I graduated from Enspiral Dev Academy at the beginning of July. The week following graduation was Careers Week. This covered interview practice, offline networking – going to meet ups, CVs and cover letters, your digital footprint, getting everything up to date. It also mentioned to keep coding.
I think the best thing that I did was to work on my own project from when I graduated to when I got a job. I was doing some casual work once I graduated but I made sure that I took time to work on my project (this was making a Ruby version of my cohorts final project – PikaDish).
This was good in a few ways. Firstly, it got my head back into coding. I probably didn’t do any coding for about two weeks from graduation. I actually found the first few days once I got back into coding quite difficult. It was almost like I had to look everything up again. My recommendation would be to maybe have a few days off from coding once you graduate but don’t leave it any longer then that.
Secondly, I really enjoyed being able to work on a project by myself and do it how I wanted to. This helped with my confidence in my ability to code.
Thirdly, because there was no deadline or other people to worry about I was able to take my time. This meant I could sit back and try to remember how to do something and take the time to google ideas I had about how to do something.
Fourth, this meant that I was coding AND committing regularly to Github. I think this is VERY important to keep doing once you have graduated (if you are going to be looking for a job straight away). Employers will look at your Github profile and it will be a big plus for you if they see that you have continued to code.
I would also suggest putting up repos from bootcamp onto your public facing Github. We all wrote a lot of code during bootcamp, why not show it off. Some people might say don’t put poor code up but I think if you can show where you were and how you have progressed, that’s got to be a good thing. And you could always go back and improve it.
To download all of your work from EDA have a look at what Nick Johnstone made, a RubyGem – eda-code-downloader – “eda-code-downloader is a command line tool that clones down all of your Dev Academy code for you. It handles pairing and solo branch names, and can also be used to download all the challenges for a cohort.”
I made a Trello board for my job hunting.
Casual jobs, formal and informal, had I sent my CV, applied, interview questions / study to do, questions I wanted to ask.

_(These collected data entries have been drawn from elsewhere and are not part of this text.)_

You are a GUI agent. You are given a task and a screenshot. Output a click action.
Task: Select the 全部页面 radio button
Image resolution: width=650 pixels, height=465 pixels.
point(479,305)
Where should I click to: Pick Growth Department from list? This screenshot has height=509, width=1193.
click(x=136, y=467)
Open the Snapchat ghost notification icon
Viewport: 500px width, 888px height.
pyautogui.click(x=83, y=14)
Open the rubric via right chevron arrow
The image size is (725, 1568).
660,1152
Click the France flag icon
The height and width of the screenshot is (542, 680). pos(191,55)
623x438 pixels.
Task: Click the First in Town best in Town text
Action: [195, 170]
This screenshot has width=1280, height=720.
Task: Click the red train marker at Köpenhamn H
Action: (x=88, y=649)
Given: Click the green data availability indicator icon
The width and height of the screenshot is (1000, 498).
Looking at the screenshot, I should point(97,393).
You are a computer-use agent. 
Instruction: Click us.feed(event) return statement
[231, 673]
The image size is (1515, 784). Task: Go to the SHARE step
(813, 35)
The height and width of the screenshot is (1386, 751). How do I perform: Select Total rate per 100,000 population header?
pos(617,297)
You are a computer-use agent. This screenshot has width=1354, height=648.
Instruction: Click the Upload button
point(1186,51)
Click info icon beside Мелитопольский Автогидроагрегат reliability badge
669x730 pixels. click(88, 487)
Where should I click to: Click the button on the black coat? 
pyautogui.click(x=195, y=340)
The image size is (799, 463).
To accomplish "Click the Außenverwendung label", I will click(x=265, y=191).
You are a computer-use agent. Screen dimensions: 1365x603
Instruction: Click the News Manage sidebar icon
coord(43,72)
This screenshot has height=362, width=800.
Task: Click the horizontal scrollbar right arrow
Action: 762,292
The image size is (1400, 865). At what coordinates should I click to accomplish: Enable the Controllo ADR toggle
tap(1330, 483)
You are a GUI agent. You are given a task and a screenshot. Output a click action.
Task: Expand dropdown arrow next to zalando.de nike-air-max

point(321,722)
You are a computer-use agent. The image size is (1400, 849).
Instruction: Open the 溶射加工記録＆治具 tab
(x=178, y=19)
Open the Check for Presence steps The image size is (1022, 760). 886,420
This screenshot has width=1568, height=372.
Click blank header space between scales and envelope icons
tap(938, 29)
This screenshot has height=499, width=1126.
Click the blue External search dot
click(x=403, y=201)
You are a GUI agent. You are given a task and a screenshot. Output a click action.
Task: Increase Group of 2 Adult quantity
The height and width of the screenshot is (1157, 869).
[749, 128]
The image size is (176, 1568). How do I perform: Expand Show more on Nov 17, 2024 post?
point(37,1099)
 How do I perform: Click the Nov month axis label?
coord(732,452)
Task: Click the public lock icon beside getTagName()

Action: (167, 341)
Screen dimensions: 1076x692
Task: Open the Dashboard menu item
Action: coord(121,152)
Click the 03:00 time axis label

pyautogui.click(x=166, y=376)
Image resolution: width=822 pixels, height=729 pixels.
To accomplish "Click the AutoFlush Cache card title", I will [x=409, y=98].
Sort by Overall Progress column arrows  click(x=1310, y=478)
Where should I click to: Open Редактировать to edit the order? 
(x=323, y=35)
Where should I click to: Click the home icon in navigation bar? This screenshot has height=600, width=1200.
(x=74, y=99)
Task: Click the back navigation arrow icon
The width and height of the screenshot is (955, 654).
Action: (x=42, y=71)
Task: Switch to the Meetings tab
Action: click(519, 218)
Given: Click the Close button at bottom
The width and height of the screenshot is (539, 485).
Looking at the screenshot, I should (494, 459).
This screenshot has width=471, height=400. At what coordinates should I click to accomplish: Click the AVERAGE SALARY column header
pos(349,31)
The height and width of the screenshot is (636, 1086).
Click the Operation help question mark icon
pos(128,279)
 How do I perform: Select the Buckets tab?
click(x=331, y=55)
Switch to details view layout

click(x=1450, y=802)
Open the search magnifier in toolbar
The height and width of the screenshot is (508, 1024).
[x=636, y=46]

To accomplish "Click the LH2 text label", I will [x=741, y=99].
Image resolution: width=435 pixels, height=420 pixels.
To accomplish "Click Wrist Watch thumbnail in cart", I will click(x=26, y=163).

I found this really useful. I looked for companies that I was keen to work at as well as advertised positions. I also talked to quite a lot of people that I knew in the industry about jobs, what jobs to apply for, should I apply just for Ruby and Rails jobs, what about waiting for the perfect job, I asked previous graduates what they had looked for in a job and if they had any advice. I added all of this to my Trello board and used it to help me decide on whether I would apply for certain jobs or email companies and it also helped me decide on what job I decided to accept.
LEARN, LEARN, LEARN
Keep expanding and exploring your learning. You can achieve this in a number of ways, it doesn’t have to be learning a new language as soon as you have graduated. I started looking at upgrading my text editor. I use Sublime so started looking into upgrading to Sublime Text 3.
This led me to looking at adding linters and having a closer look at the functionality in Sublime Text that I wasn’t using. From doing this I have learnt a lot. I have had to take RVM off my Mac and just use RBENV. I have had to do a lot of troubleshooting. This has all helped with building my confidence in knowing that I can work things out and solve problems and that I am getting good at googling!
From talking with a few people who are in jobs where they have some involvement with hiring graduates or new developers, the things that I keep hearing are:
- keep coding, keep pushing to Github
- show your passion, be passionate about something, have a spark in your eyes
- have ideas about things you want to do, want to learn
- be learning something – so you can talk about it!
- ask questions in an interview / technical interview – if you ask a question or say you aren’t sure about something but you would approach in this way does not mean you will not get the job, they would rather you talked through a problem then struggle on silently, they are not just looking for technical skills but how will you can communicate and connect with other people
So, that is my two cents worth. I hope someone founds it useful. If you are a graduate, what is your advice for those who have just graduated?